Olho em volta, e numa fração de segundo, e sem realmente prestar muita atenção, tudo o que distingo são as provas da vida Humana percetíveis sobre tudo o resto. À exceção do azul, rodeado pelas construções que lhe conferem uma moldura rectangular perfeita. Naquele dia, o limite do céu e do mar era incerto, ténue talvez, pois o tom similar não permitia a distinção entre ambos. Imagino este lugar quando o conceito de arquitectura ainda não era algo consciente daqueles que a criavam apenas para se protegerem das condições adversas. Quão diferente seria o céu?
O modo como a evolução marcou a "incompatibilidade" do Homem (e tudo o que a palavra "Homem" engloba) com a Natureza, como que ignorando a necessidade que ambos têm um do outro, mas ao mesmo tempo, conscientes da mesma.

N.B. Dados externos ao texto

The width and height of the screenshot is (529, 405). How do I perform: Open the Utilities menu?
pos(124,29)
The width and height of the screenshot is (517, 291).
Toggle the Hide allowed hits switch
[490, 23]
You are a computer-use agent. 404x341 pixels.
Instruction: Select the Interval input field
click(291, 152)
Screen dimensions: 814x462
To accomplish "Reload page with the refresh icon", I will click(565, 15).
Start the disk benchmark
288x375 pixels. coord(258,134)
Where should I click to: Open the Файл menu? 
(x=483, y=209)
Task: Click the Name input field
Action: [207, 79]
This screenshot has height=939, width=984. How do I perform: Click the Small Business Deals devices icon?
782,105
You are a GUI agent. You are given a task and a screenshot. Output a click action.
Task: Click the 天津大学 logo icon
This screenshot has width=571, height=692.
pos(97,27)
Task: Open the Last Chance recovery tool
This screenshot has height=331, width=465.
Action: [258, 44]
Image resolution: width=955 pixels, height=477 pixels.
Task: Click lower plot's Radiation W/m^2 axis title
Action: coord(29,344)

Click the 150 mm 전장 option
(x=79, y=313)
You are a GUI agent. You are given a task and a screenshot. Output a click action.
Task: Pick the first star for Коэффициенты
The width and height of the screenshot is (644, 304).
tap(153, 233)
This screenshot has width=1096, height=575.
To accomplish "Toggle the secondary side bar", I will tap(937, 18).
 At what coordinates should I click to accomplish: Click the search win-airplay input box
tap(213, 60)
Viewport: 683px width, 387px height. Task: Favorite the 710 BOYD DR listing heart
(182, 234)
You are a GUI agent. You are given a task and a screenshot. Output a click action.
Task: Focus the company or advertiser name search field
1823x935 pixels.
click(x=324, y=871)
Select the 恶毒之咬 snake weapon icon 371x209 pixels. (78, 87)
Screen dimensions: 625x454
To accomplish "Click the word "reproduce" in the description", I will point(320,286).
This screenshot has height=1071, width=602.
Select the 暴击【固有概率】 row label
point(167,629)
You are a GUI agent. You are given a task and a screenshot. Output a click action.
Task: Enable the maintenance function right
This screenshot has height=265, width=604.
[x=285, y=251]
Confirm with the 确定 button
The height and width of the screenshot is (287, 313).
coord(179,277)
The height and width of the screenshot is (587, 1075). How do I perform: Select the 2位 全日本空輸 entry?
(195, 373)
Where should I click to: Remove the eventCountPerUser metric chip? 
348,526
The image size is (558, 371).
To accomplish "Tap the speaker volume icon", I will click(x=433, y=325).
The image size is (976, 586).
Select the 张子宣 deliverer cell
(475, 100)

Conscientes, através das extrações que fazem dela, as que permitem a criação para satisfazer as necessidades básicas, mas até mesmo as mais acessórias e as que sustêm o ser humano, que apesar da sua complexidade, o facto de não conhecermos a vida sem elas, torna-as simples como respirar.
“O trabalho é antes de tudo um processo entre o homem e a natureza, um processo no qual o homem por sua atividade realiza, regula e controla suas trocas com a natureza. Ele põe em movimento as forças naturais que pertencem à sua natureza corporal, braços e pernas, cabeças e mãos, para se apropriar das substanciais naturais sob uma forma utilizável para sua própria vida. Agindo assim, por seus movimentos sobre a natureza exterior e transformando-a, o homem transforma ao mesmo tempo a sua natureza”. MARX (2001, p. 211).
Ignorando na medida em que destrói. Destrói o que respira, destrói o que come, destrói o que vê e o que ouve.
Constrói novos edifícios, novas fábricas, novas estradas, novas guerras. Constrói uma economia. E esta simples palavra justifica qualquer acto que possa ser considerado imoral.